Netz: Erziehungsberechtigte die Erlaubnis haben Kids nicht alleinlassen – Region Cham – News

„Meine Kinder gehen digital – und jetzt?“ – zu diesem Thema referierte die Expertin Birgit Zwicknagel bei einem Elternabend.

17. November 2021

15:33 Uhr

Zunächst sensibilisierte Birgit Zwicknagel die Dritt- und Viertklässler im Rahmen eines Online-Workshops, dann folgte zur Thematik ein digitaler Elternabend. Foto: cls

Schorndorf. „Clever ins Netz – das Internet im Grundschul- und Übertrittsalter“. Sowohl die dritte
und vierte Klasse bei einem in den Unterricht eingebundenen Online-Workshop als auch
die Erziehungsberechtigten im Rahmen eines digitalen Elternabends wurden an den Grundschulen
Schorndorf und Untertraubenbach rund um das Thema digitale Medien sensibilisiert.
Als sehr versierte Referentin bei den Onlinevorträgen für die Grundschulen von Schorndorf
und Untertraubenbach fungierte die Medienpädagogin Birgit Zwicknagel vom Verein der
Computermäuse Stamsried. Sie sprach zum Thema „Meine Kinder gehen digital – und jetzt?“.

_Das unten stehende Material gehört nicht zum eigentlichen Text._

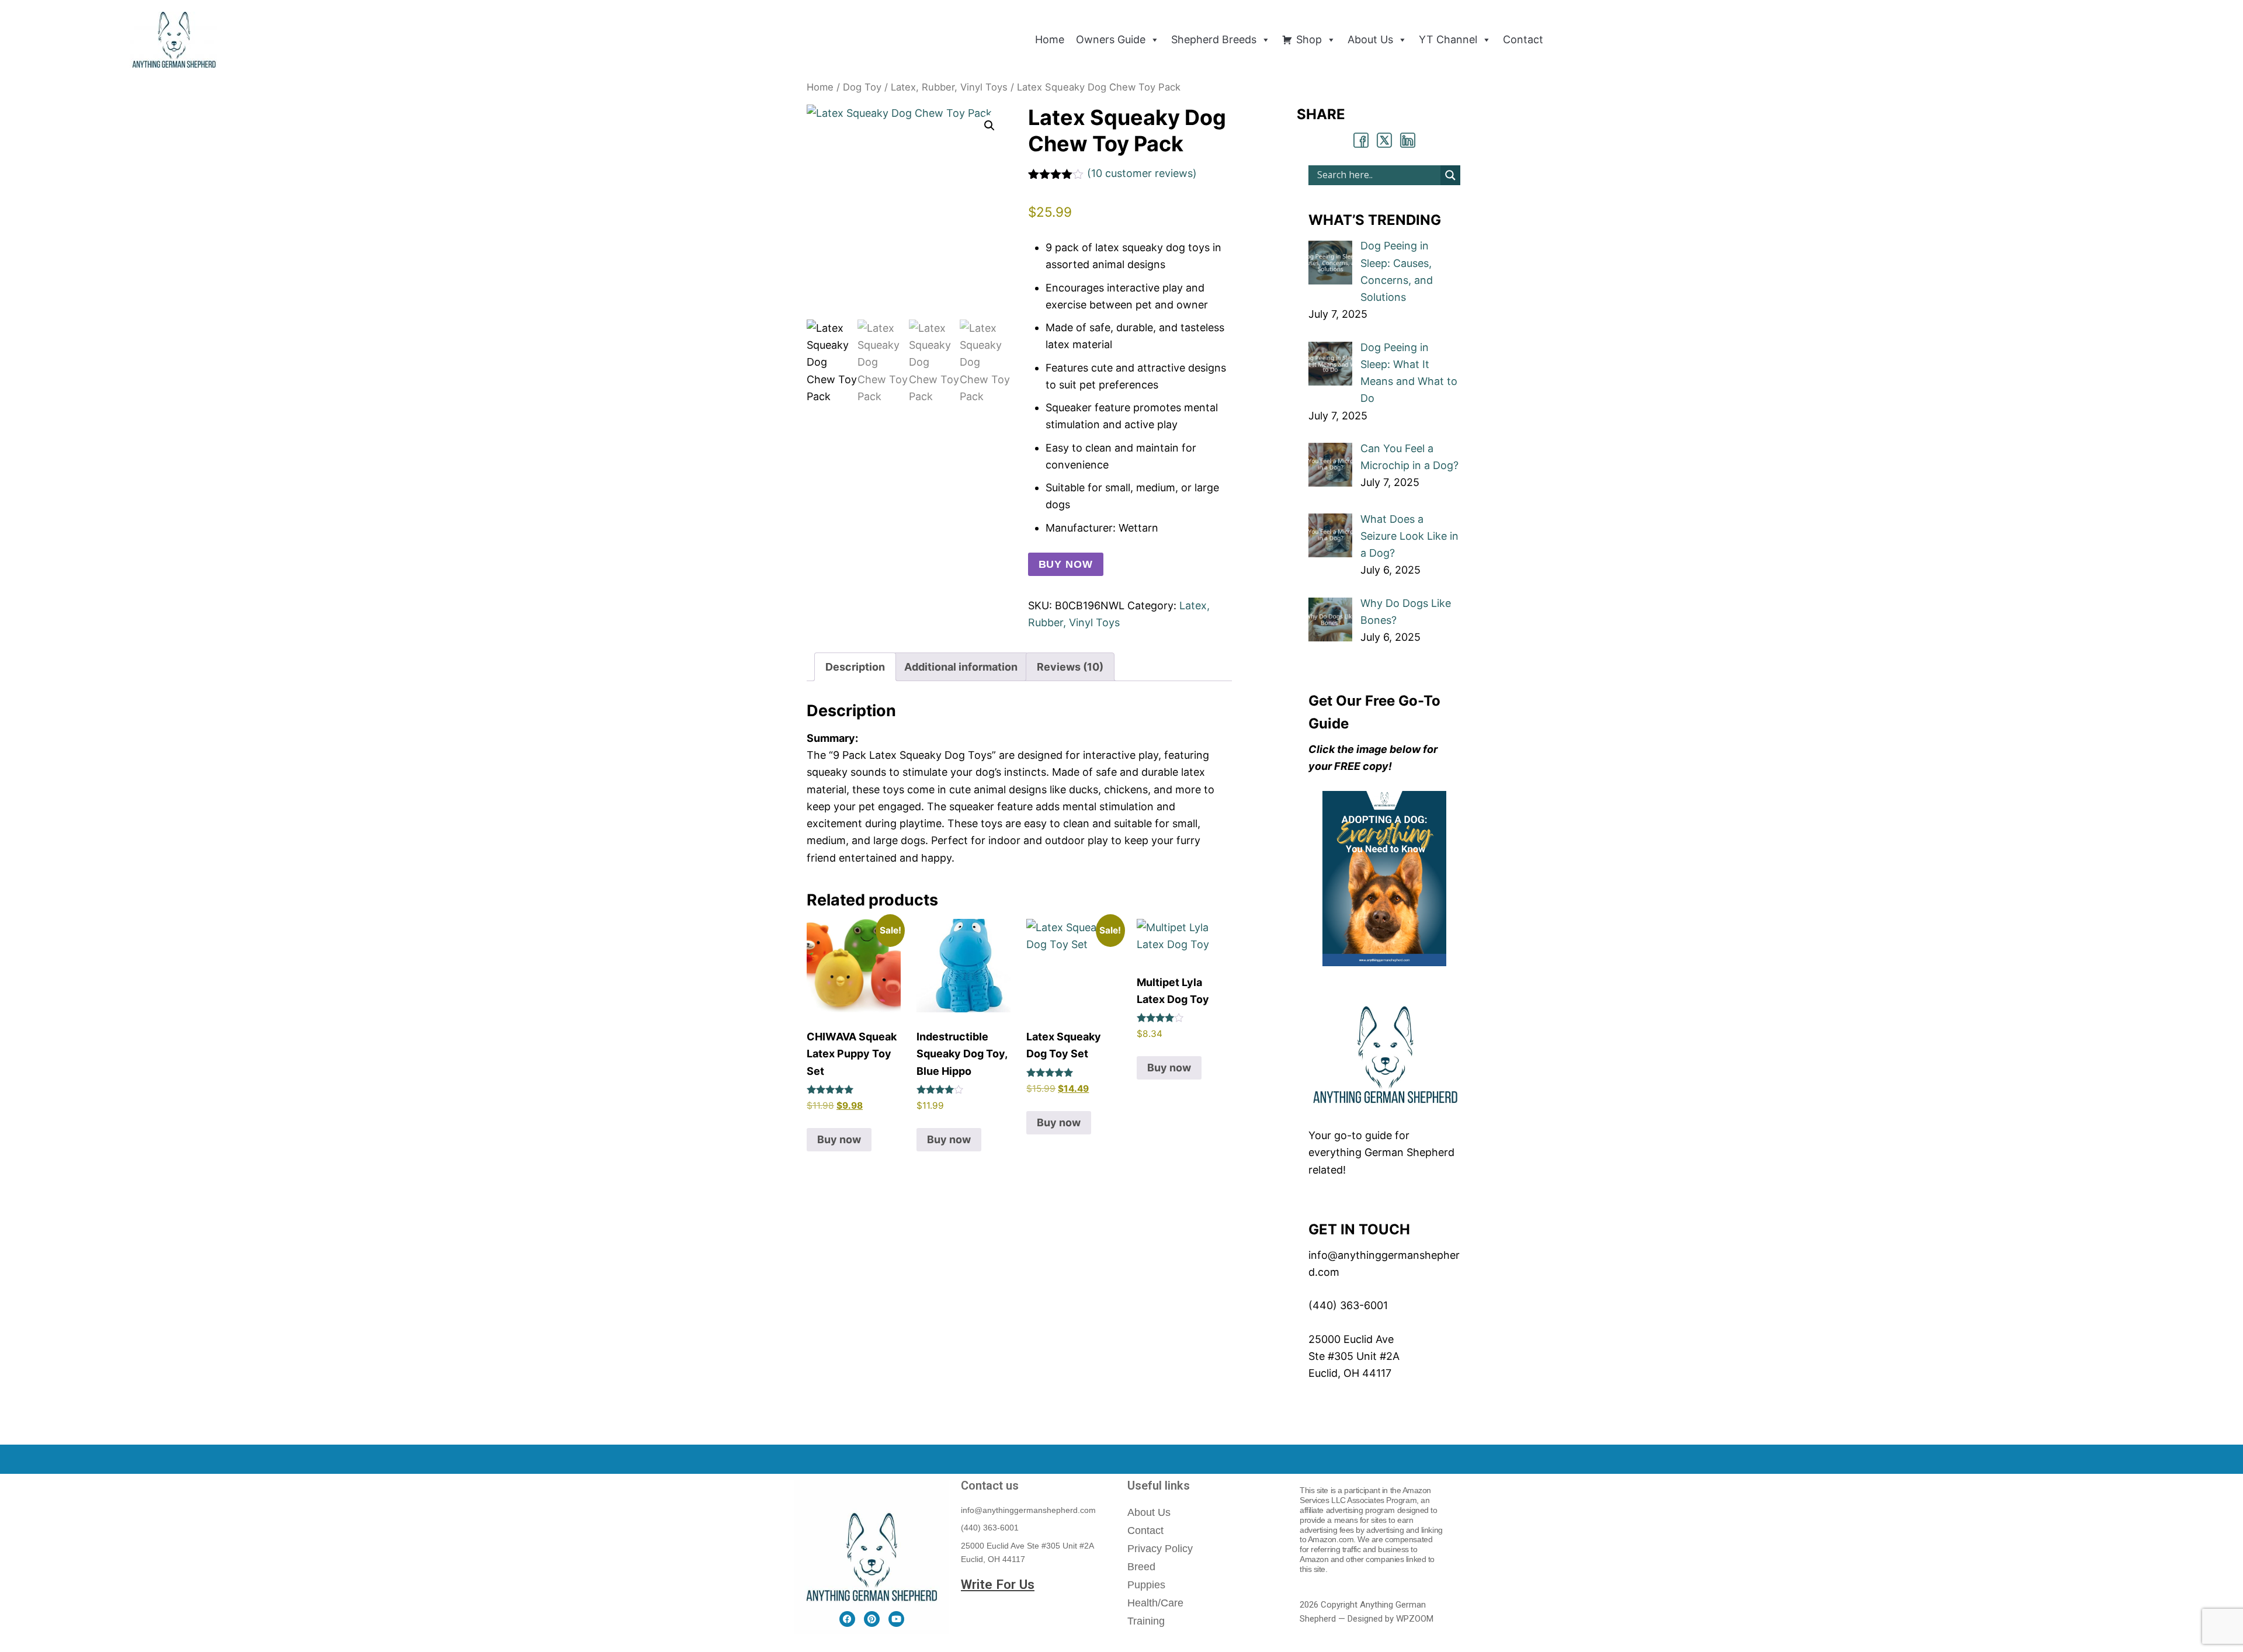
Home (820, 87)
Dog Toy (862, 87)
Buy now (1066, 564)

Leider lassen Eltern ihre Kinder im Internet oft allein, teils mit unabsehbaren Folgen.
Und so seien es oft die Erziehungsberechtigten selbst, die ihren Nachwuchs anonym
Erpressern, Kinderschändern und sogar Mördern im Internet schutzlos ausliefern, so
die engagierte Kämpferin für Datensensibilität. Dabei hätten die Eltern die Aufsichtspflicht
auch in den Sozialen Medien. Es sei keineswegs ein Problem nur in den Ballungsräumen,
sondern genauso auf dem Land: „Kinder, die mit Nacktfotos erpresst werden, gibt es
an jeder Schule!“ Über den Schreibtisch der Initiatorin des Schulungsprogramms „Clever
ins Netz“ sind bereits alle Arten von Straftaten bis hin zum Selbstmord von Kindern
und Jugendlichen aus dem Raum Ostbayern gegangen. „Fälle, die zu verhindern gewesen
wären, wenn die Eltern nur einmal das Handy angeschaut hätten.“

Elternhaftung

Eltern sind bei unter 14-Jährigen aufsichtspflichtig und müssen wissen, welche Fotos,
Videos und Texte ihre Kinder posten und teilen. Von Kinderporno bis IS-Propaganda
gelte wie auf der Baustelle „Eltern haften für ihre Kinder“. Natürlich mache es keinen
Sinn, aus lauter Angst den Umgang mit den neuen Medien gänzlich zu untersagen, sei
doch das Beherrschen der Technik längst Grundvoraussetzung für jeden qualifizierten
Beruf. Und auch in den Schulen stelle die fortschreitende Digitalisierung ein erklärtes
Ziel dar. Deshalb sei unabdingbar, die Kinder auch beim virtuellen Erwachsenwerden
zu begleiten: „Bleiben Sie up to date!“ Diese Aufgabe sei keine leichte, schließlich
gibt es ständig neue Apps, neue Spiele mit eigenen Chats, neue Soziale Netzwerke.
Wenn Eltern nicht mit ihren Kindern über Gewalt im Netz, Pädophile etc. reden möchten,
dann sei ein Handy nicht geeignet. Es gelte mit den Kindern zu üben, bevor etwas passiert,
wenn beim Online-Chatten vom unbekannten Gegenüber unangebrachte Fragen kommen wie
etwa „wo wohnst du“ oder „schickst du mir ein Bild von dir“. Darauf dürften die Antworten
nur „das geht dich nichts an“ oder „nein“ lauten.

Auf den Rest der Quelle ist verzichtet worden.